- Directions: The entries below are to be duplicated exactly, with nothing left out.

Items from a data source:
*** Begin section ***

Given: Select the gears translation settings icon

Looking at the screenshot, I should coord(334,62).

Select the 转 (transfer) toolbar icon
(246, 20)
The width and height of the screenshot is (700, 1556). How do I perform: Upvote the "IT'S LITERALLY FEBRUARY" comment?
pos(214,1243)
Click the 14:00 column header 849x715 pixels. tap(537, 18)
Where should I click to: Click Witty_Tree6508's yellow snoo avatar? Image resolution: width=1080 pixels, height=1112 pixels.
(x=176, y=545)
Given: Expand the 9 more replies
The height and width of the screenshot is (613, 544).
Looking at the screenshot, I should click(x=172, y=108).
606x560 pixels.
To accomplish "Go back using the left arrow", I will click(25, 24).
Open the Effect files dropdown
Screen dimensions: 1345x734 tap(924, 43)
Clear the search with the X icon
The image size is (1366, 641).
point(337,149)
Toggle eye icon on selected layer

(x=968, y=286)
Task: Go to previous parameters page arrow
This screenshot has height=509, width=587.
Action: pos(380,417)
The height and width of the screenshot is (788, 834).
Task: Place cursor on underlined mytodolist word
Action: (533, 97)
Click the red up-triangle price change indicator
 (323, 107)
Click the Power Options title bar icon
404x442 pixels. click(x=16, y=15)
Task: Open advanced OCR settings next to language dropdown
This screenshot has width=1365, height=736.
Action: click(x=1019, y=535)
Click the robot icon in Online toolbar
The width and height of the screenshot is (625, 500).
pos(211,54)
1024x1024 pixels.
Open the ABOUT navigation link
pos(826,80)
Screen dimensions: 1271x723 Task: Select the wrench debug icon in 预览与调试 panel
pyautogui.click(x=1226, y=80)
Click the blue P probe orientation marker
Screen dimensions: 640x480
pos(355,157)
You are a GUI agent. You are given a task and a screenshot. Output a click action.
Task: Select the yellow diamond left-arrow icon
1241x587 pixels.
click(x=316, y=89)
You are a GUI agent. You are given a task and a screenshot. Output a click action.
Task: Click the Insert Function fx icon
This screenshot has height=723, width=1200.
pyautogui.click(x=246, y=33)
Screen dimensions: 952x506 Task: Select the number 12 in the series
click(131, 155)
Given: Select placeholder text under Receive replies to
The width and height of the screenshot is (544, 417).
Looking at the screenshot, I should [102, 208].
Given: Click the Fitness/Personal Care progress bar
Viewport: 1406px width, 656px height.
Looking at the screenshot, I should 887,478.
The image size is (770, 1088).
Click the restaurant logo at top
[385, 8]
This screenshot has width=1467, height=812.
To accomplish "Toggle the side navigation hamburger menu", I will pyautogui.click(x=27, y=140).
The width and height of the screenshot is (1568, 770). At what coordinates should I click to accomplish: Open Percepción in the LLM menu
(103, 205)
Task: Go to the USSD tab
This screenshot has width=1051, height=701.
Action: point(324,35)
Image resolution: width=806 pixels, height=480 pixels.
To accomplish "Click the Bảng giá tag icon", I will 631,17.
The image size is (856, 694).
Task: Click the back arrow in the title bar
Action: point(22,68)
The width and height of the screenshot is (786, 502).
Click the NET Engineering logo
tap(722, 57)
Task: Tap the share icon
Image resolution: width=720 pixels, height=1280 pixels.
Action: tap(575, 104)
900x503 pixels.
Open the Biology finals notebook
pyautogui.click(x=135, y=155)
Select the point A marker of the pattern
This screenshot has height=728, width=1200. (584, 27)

*** End section ***

- Answer space:
Given: Select the gears translation settings icon

Looking at the screenshot, I should coord(334,62).

Select the 转 (transfer) toolbar icon
(246, 20)
The width and height of the screenshot is (700, 1556). How do I perform: Upvote the "IT'S LITERALLY FEBRUARY" comment?
pos(214,1243)
Click the 14:00 column header 849x715 pixels. tap(537, 18)
Where should I click to: Click Witty_Tree6508's yellow snoo avatar? Image resolution: width=1080 pixels, height=1112 pixels.
(x=176, y=545)
Given: Expand the 9 more replies
The height and width of the screenshot is (613, 544).
Looking at the screenshot, I should click(x=172, y=108).
606x560 pixels.
To accomplish "Go back using the left arrow", I will click(25, 24).
Open the Effect files dropdown
Screen dimensions: 1345x734 tap(924, 43)
Clear the search with the X icon
The image size is (1366, 641).
point(337,149)
Toggle eye icon on selected layer

(x=968, y=286)
Task: Go to previous parameters page arrow
This screenshot has height=509, width=587.
Action: pos(380,417)
The height and width of the screenshot is (788, 834).
Task: Place cursor on underlined mytodolist word
Action: (533, 97)
Click the red up-triangle price change indicator
 (323, 107)
Click the Power Options title bar icon
404x442 pixels. click(x=16, y=15)
Task: Open advanced OCR settings next to language dropdown
This screenshot has width=1365, height=736.
Action: click(x=1019, y=535)
Click the robot icon in Online toolbar
The width and height of the screenshot is (625, 500).
pos(211,54)
1024x1024 pixels.
Open the ABOUT navigation link
pos(826,80)
Screen dimensions: 1271x723 Task: Select the wrench debug icon in 预览与调试 panel
pyautogui.click(x=1226, y=80)
Click the blue P probe orientation marker
Screen dimensions: 640x480
pos(355,157)
You are a GUI agent. You are given a task and a screenshot. Output a click action.
Task: Select the yellow diamond left-arrow icon
1241x587 pixels.
click(x=316, y=89)
You are a GUI agent. You are given a task and a screenshot. Output a click action.
Task: Click the Insert Function fx icon
This screenshot has height=723, width=1200.
pyautogui.click(x=246, y=33)
Screen dimensions: 952x506 Task: Select the number 12 in the series
click(131, 155)
Given: Select placeholder text under Receive replies to
The width and height of the screenshot is (544, 417).
Looking at the screenshot, I should [102, 208].
Given: Click the Fitness/Personal Care progress bar
Viewport: 1406px width, 656px height.
Looking at the screenshot, I should 887,478.
The image size is (770, 1088).
Click the restaurant logo at top
[385, 8]
This screenshot has width=1467, height=812.
To accomplish "Toggle the side navigation hamburger menu", I will pyautogui.click(x=27, y=140).
The width and height of the screenshot is (1568, 770). At what coordinates should I click to accomplish: Open Percepción in the LLM menu
(103, 205)
Task: Go to the USSD tab
This screenshot has width=1051, height=701.
Action: point(324,35)
Image resolution: width=806 pixels, height=480 pixels.
To accomplish "Click the Bảng giá tag icon", I will 631,17.
The image size is (856, 694).
Task: Click the back arrow in the title bar
Action: point(22,68)
The width and height of the screenshot is (786, 502).
Click the NET Engineering logo
tap(722, 57)
Task: Tap the share icon
Image resolution: width=720 pixels, height=1280 pixels.
Action: tap(575, 104)
900x503 pixels.
Open the Biology finals notebook
pyautogui.click(x=135, y=155)
Select the point A marker of the pattern
This screenshot has height=728, width=1200. (584, 27)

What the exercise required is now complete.